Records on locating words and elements
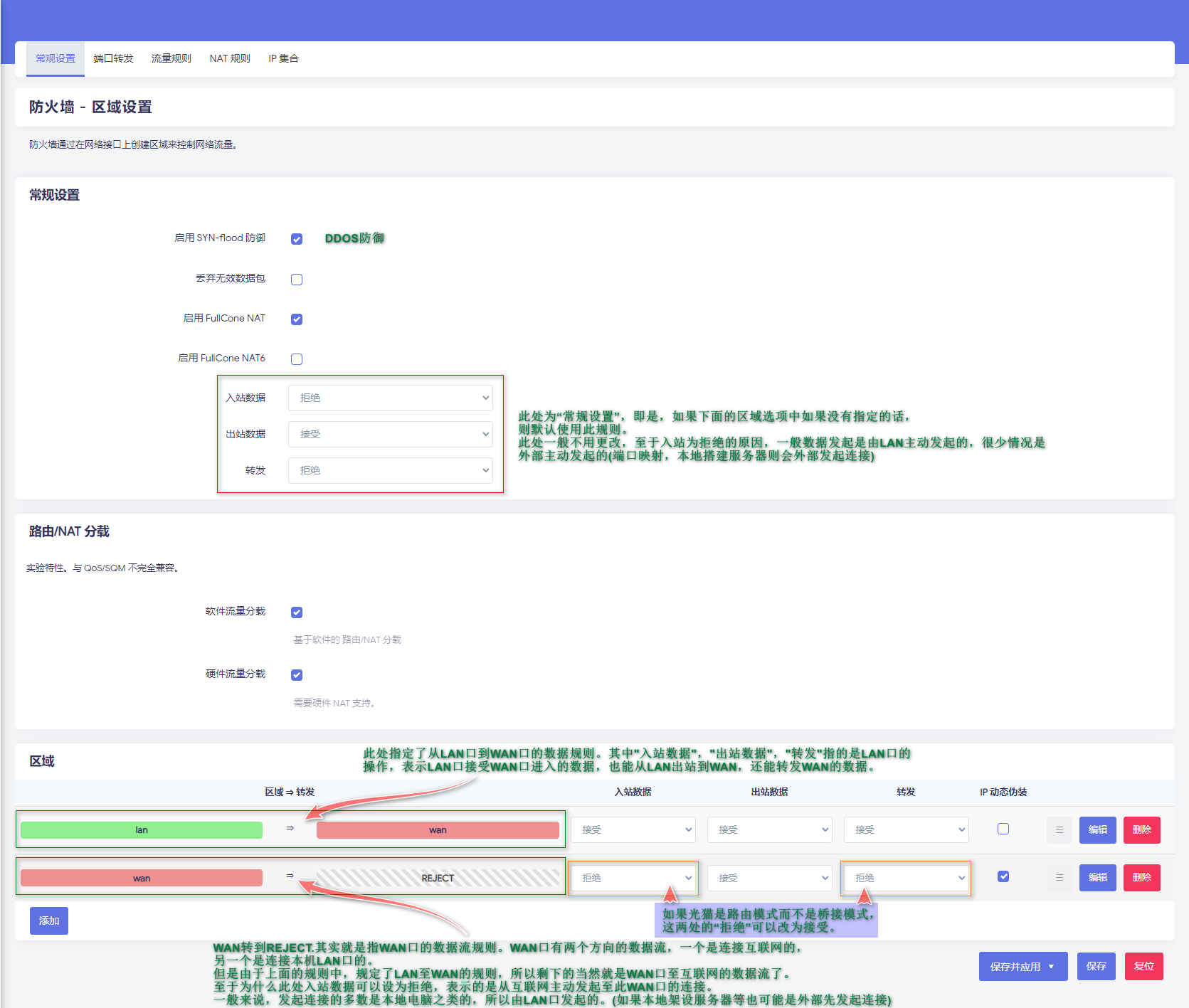Open the general 出站数据 dropdown
This screenshot has height=1008, width=1189.
[x=390, y=434]
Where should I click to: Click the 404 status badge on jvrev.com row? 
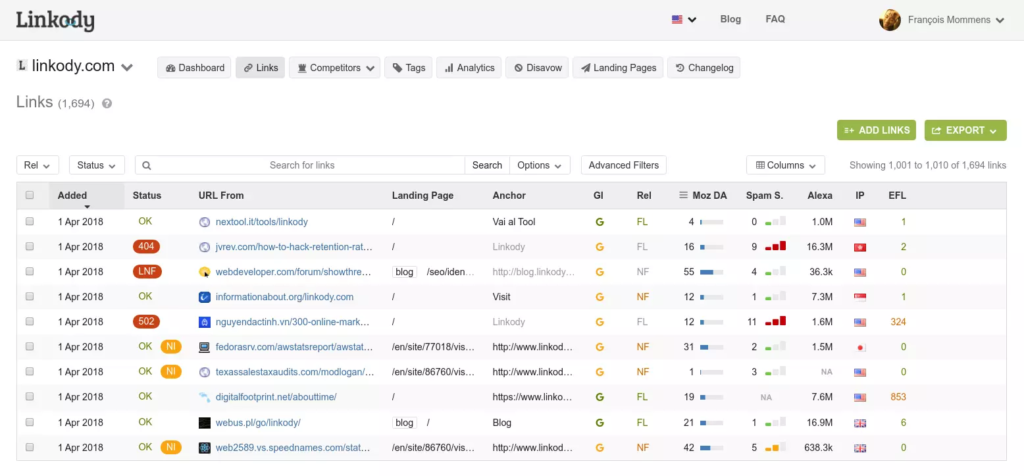(146, 247)
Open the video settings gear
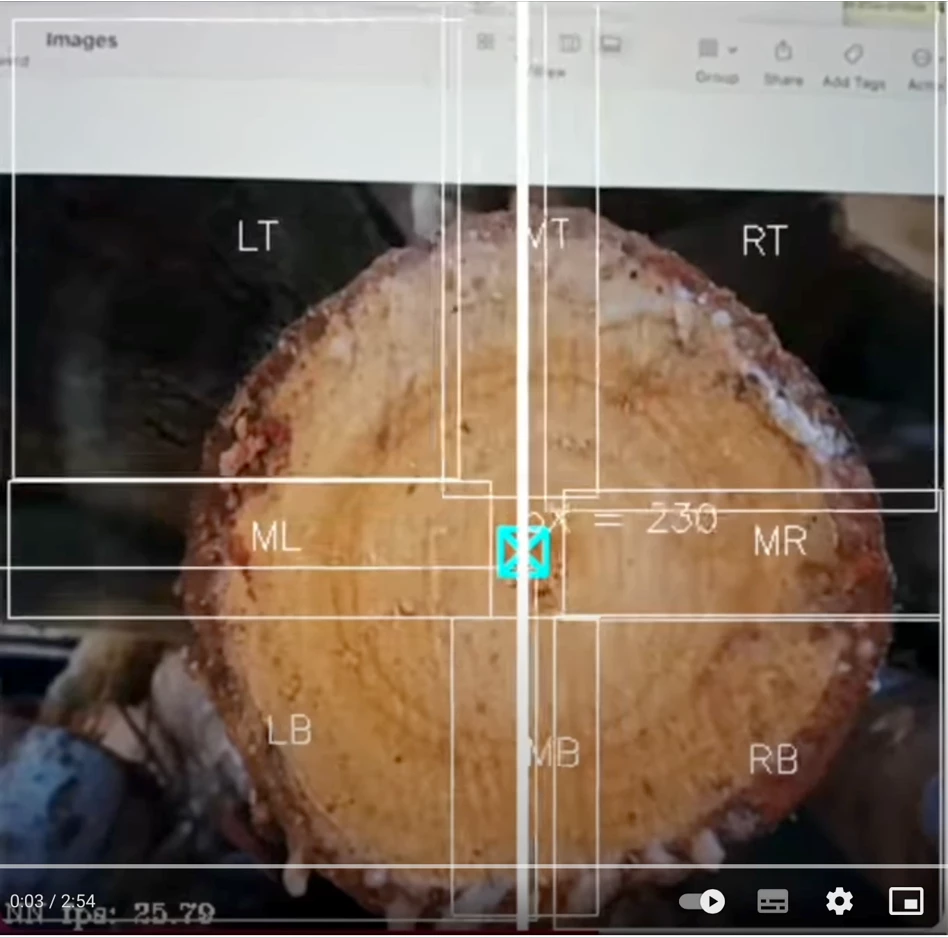This screenshot has width=948, height=938. pyautogui.click(x=839, y=902)
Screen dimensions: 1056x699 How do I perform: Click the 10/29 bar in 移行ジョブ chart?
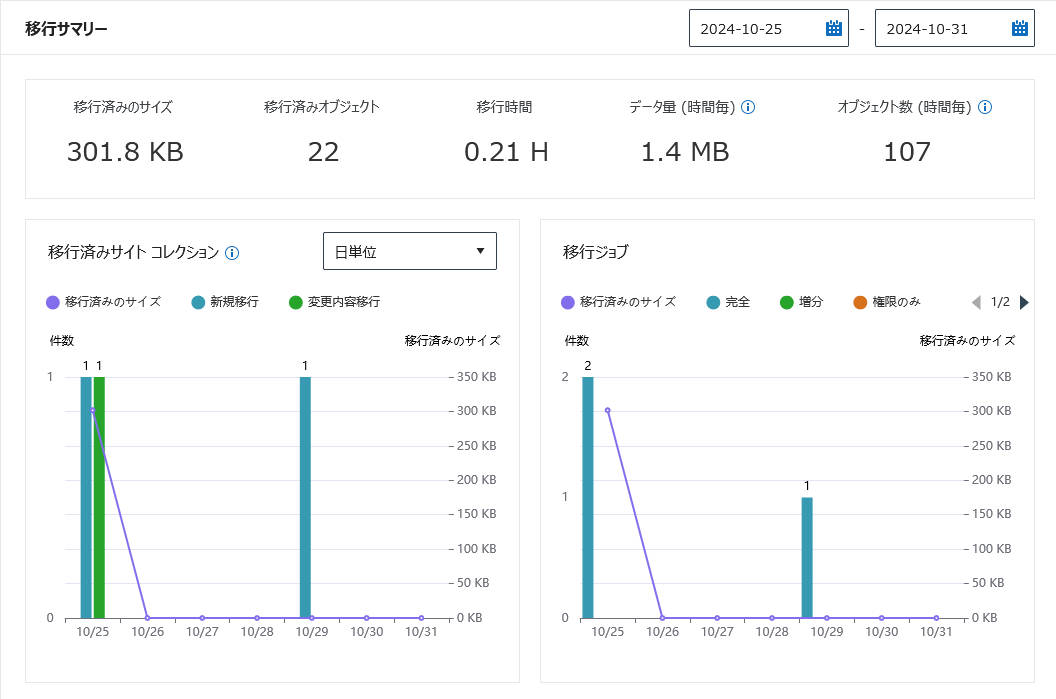[807, 558]
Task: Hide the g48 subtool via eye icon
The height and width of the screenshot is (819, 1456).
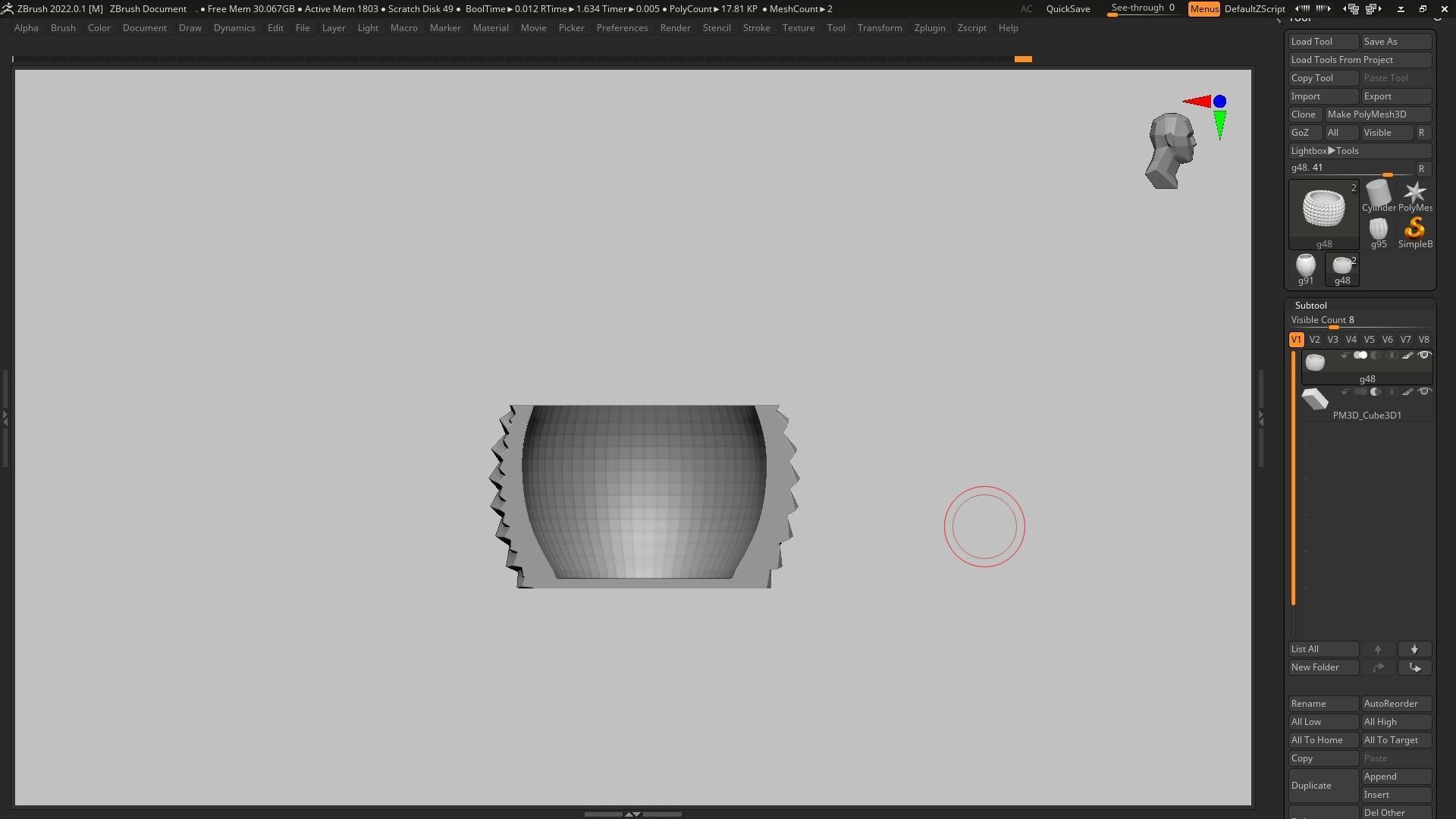Action: (1424, 356)
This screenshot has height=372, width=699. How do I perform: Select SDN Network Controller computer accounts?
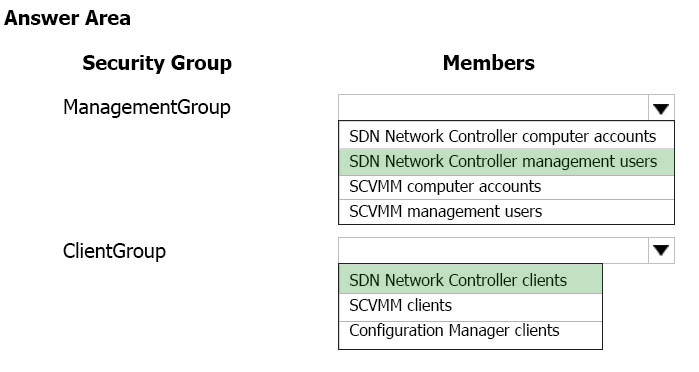(506, 136)
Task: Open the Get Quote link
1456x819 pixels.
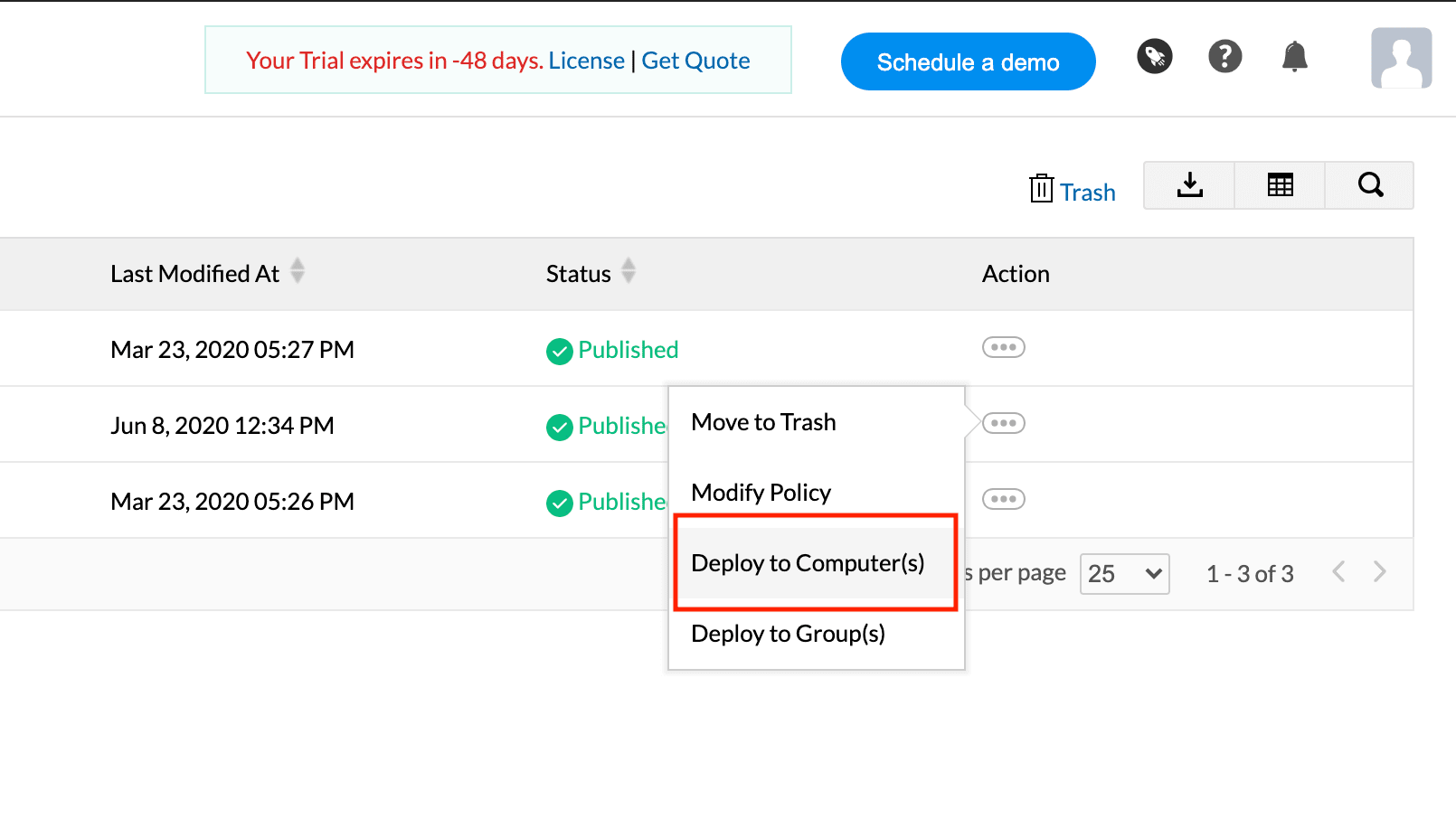Action: tap(695, 61)
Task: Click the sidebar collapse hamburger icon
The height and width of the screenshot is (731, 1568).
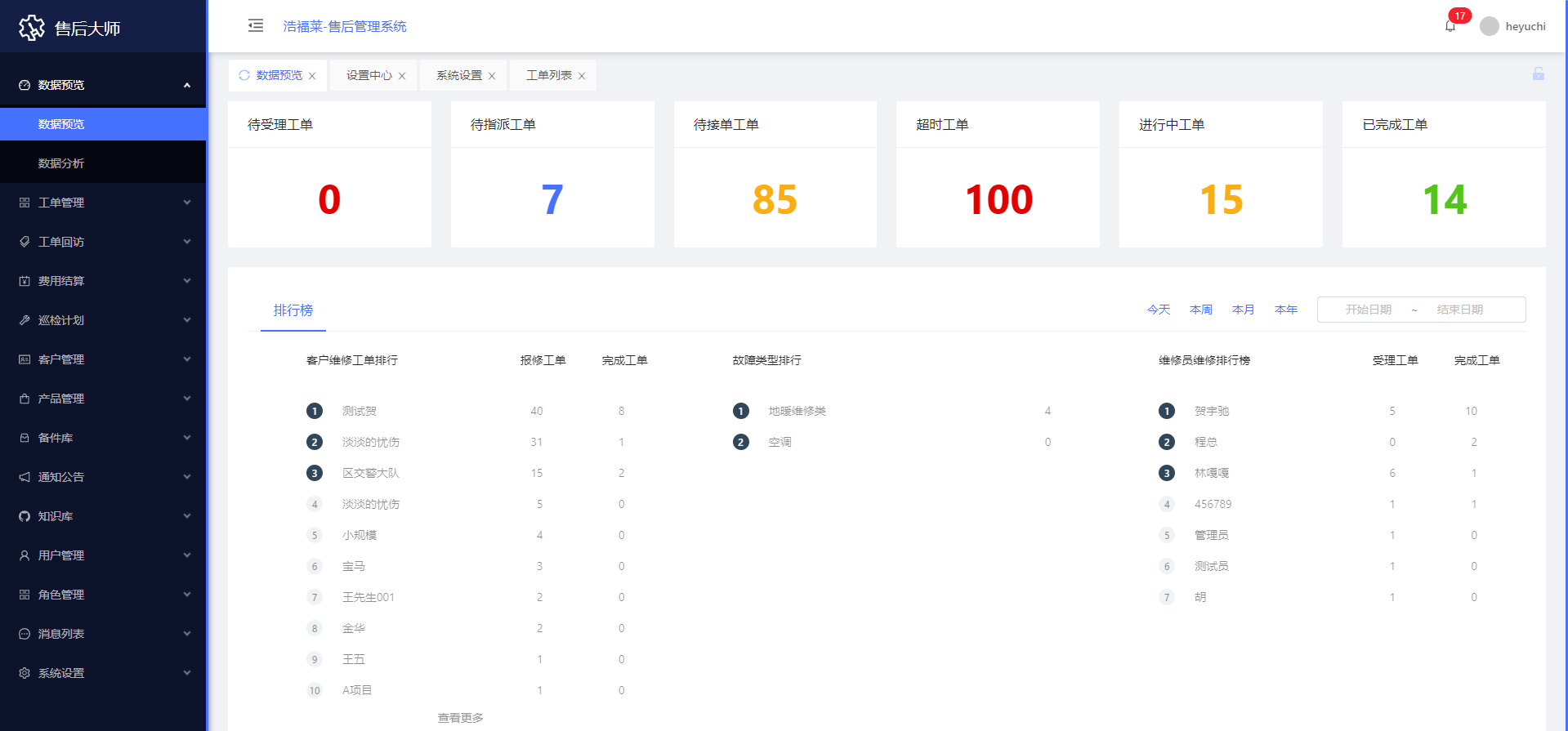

Problem description: Quote every line of the records above word for word, leaving out the pictures.

In response:
Open the general 出站数据 dropdown
This screenshot has height=1008, width=1189.
[x=390, y=434]
Where should I click to: Click the 404 status badge on jvrev.com row? 
(146, 247)
Open the video settings gear
This screenshot has width=948, height=938. pyautogui.click(x=839, y=902)
Screen dimensions: 1056x699 How do I perform: Click the 10/29 bar in 移行ジョブ chart?
[807, 558]
Task: Hide the g48 subtool via eye icon
The height and width of the screenshot is (819, 1456).
Action: (1424, 356)
This screenshot has height=372, width=699. How do I perform: Select SDN Network Controller computer accounts?
(506, 136)
Task: Open the Get Quote link
1456x819 pixels.
Action: tap(695, 61)
Task: Click the sidebar collapse hamburger icon
The height and width of the screenshot is (731, 1568).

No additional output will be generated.